# TRY IT
Copy out the entries exactly, and wherever a picture appears, leave it out.

# DATA FOR THE TASK
+++

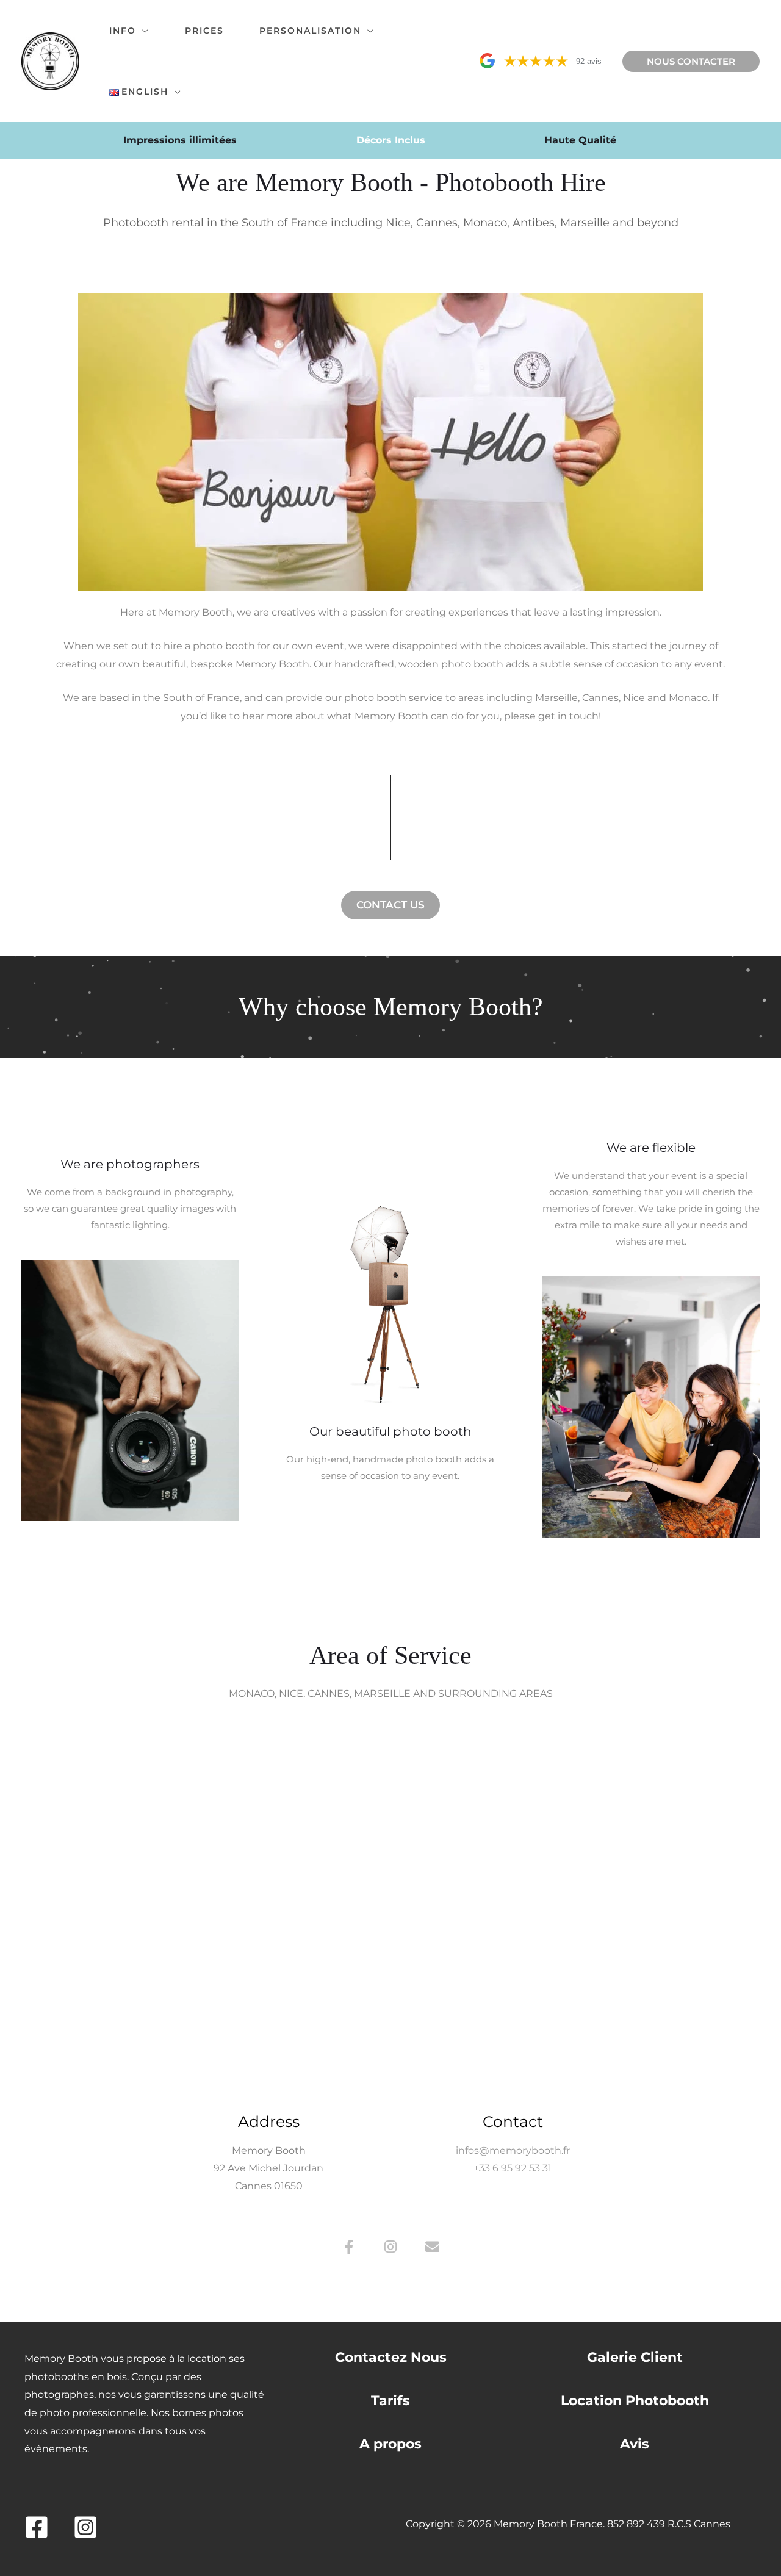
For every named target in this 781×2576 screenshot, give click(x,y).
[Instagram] (85, 2527)
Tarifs (390, 2400)
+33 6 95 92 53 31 (512, 2168)
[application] (142, 30)
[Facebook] (36, 2527)
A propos (390, 2444)
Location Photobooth (635, 2400)
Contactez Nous (391, 2357)
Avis (634, 2444)
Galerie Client (635, 2357)
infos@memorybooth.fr (513, 2150)
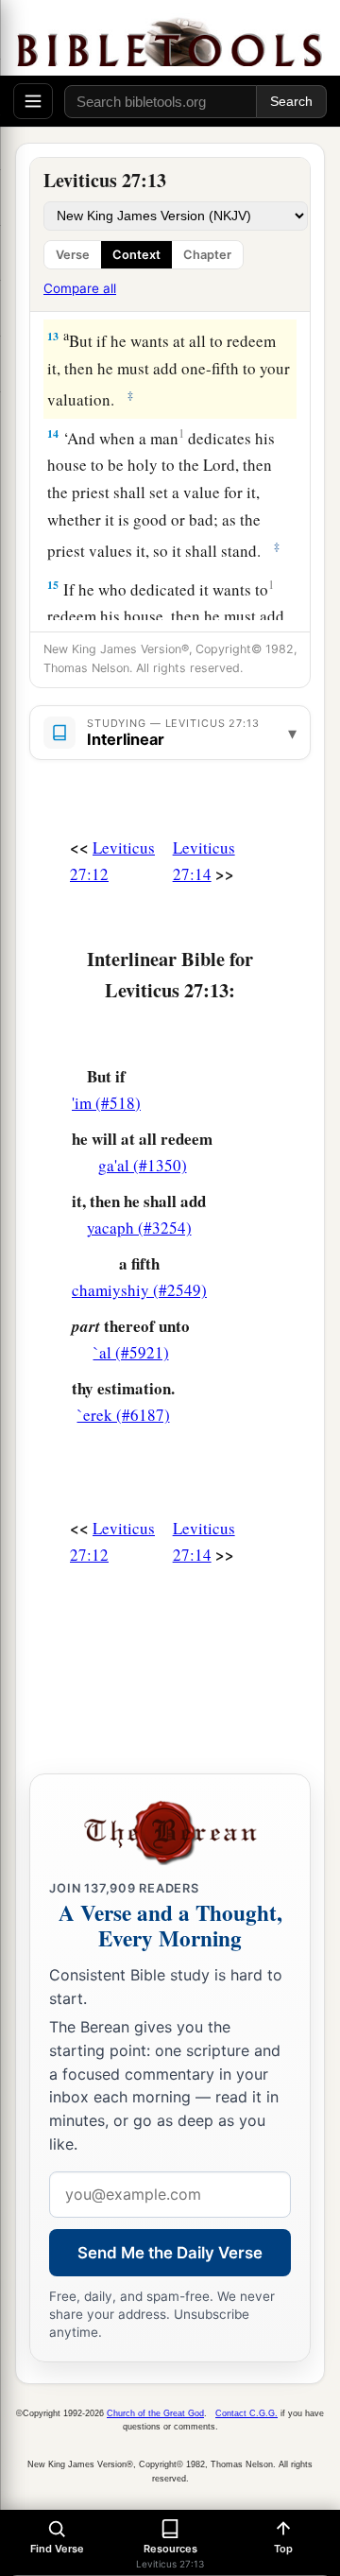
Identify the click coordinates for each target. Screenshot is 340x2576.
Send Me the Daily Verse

+++

# SOLUTION
For every named target in this 781×2576 screenshot, give click(x,y).
[Instagram] (85, 2527)
Tarifs (390, 2400)
+33 6 95 92 53 31 (512, 2168)
[application] (142, 30)
[Facebook] (36, 2527)
A propos (390, 2444)
Location Photobooth (635, 2400)
Contactez Nous (391, 2357)
Avis (634, 2444)
Galerie Client (635, 2357)
infos@memorybooth.fr (513, 2150)
Identify the click coordinates for each target. Screenshot is 340x2576.
Send Me the Daily Verse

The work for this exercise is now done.